1. I've decided to go with the Vermont Castings
Dutchwest catalytic stove. There doesn't seem to be
much difference in the capacity of the small and the
large (one is 600-1400sq feet and the other is 800-
1600sq feet or some such similar relationship). I'm
looking to heat 784sqft (28x28). Is there some benefit
to going with the large as opposed to the small?

2. The stove is cast iron. I may upgrade to radiant in the
future, but for now, can I add a little radiant effect by
putting a couple of rocks on top of the stove.


DeadCarp - design yer own    Posted 05-22-2003 at 16:12:58       [Reply]  [No Email]
Hi Paula and welcome :) Let's sit back a sec and pretend we're designing a stove for heating purposes okay? Believe it or not, the most efficient size for the actual wood-burning fire chamber is about the size of a microwave, 1 1/2 cubic feet. Any bigger, you'll use more wood and get less heat cuz you won't be doing the "secondary burn" as well (heat produced by the actual gases after they're released from the firewood). So as far as size, you're probably better off with the smaller one. Bear in mind tho, we're taking about the actual amount of usable air AROUND a full load of firewood. In a nutshell, a properly-stoked barrel stove is about as close as the average woodchopper usually gets to perfect.

· · · · · · ·

* PROBLEM 1: In the wood stove post, how many square feet is the writer looking to heat?
* PROBLEM 2: Copy out the rows from the line that contains "You are a GUI" through the end of the rows, leaving out the pictures.
The wood stove post and the rows that come after it are unrelated material.

* RECORDS FOR THIS EXERCISE:
· · · · · · ·

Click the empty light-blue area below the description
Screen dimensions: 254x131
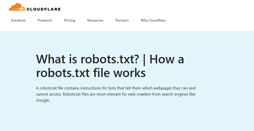[x=126, y=118]
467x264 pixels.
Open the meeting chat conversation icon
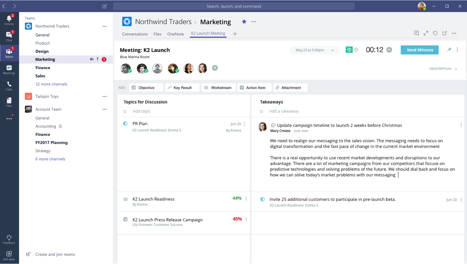[416, 33]
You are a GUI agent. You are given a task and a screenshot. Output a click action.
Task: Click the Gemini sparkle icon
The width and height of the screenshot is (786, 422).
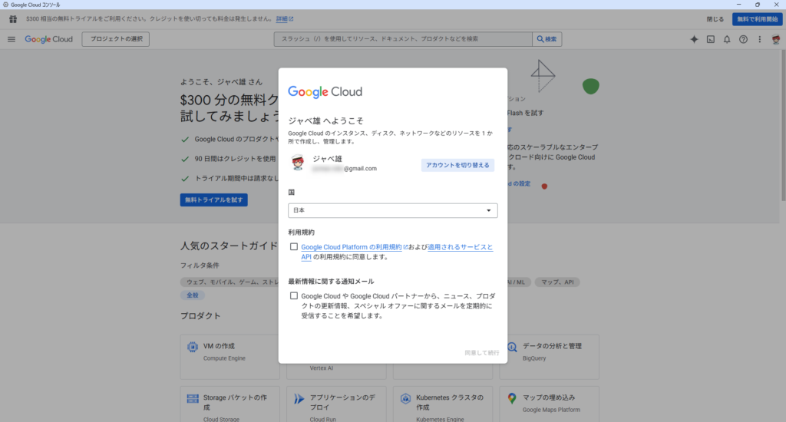click(x=694, y=39)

· · · · · · ·

* REPLY 1: 784 square feet (28x28).

* REPLY 2:
You are a GUI agent. You are given a task and a screenshot. Output a click action.
Task: Click the Gemini sparkle icon
The width and height of the screenshot is (786, 422).
click(x=694, y=39)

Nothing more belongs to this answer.